Given entries:
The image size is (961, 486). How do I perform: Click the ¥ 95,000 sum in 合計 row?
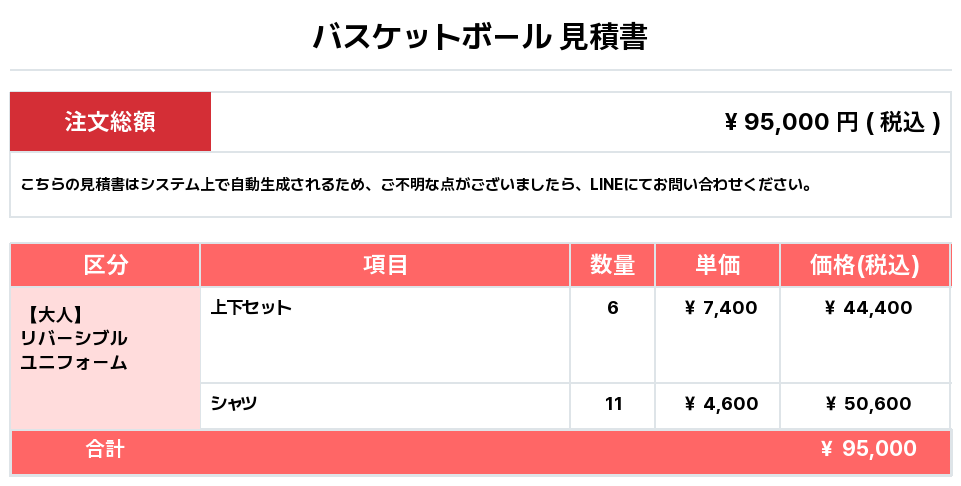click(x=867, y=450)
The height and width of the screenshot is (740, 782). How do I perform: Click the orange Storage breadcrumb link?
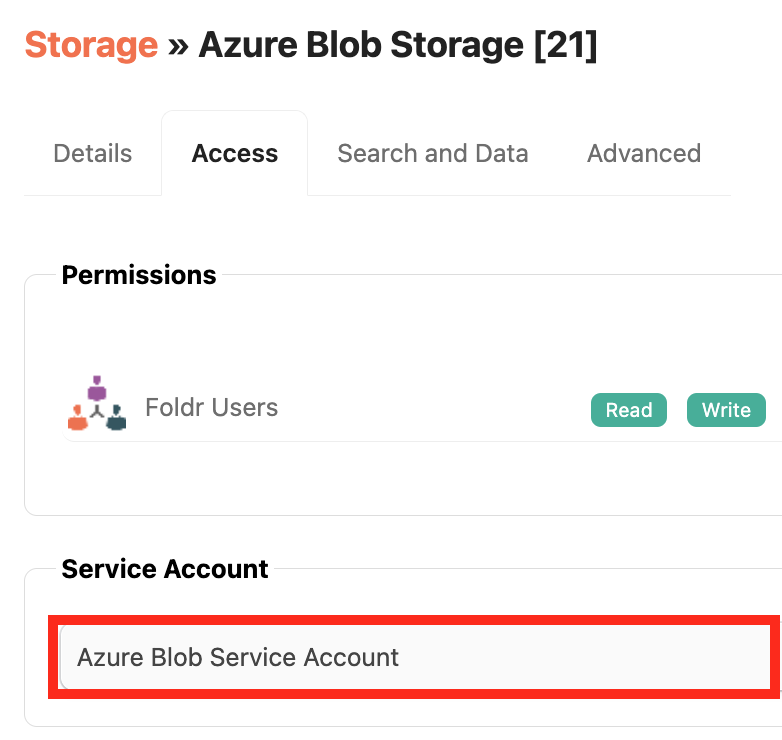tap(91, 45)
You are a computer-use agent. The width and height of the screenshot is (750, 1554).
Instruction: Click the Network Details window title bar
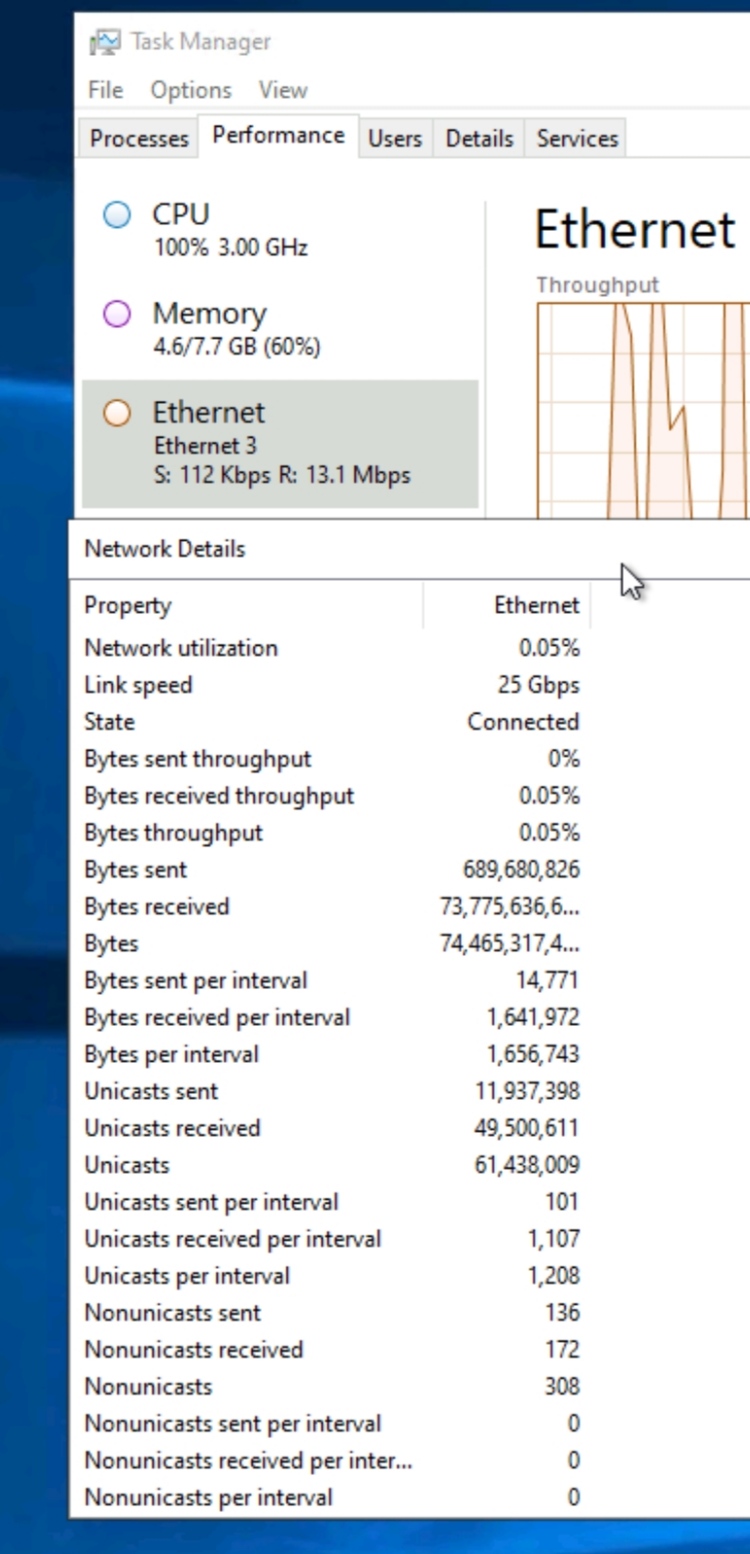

Your instructions:
Begin at the line that has "You are a computer-use" and stop at the end of the data. Output those lines as a Markdown table with the columns Row and Line, number each row, skip blank lines, and leave the pictures out.

Task result:
| Row | Line |
|---|---|
| 1 | You are a computer-use agent. The width and height of the screenshot is (750, 1554). |
| 2 | Instruction: Click the Network Details window title bar |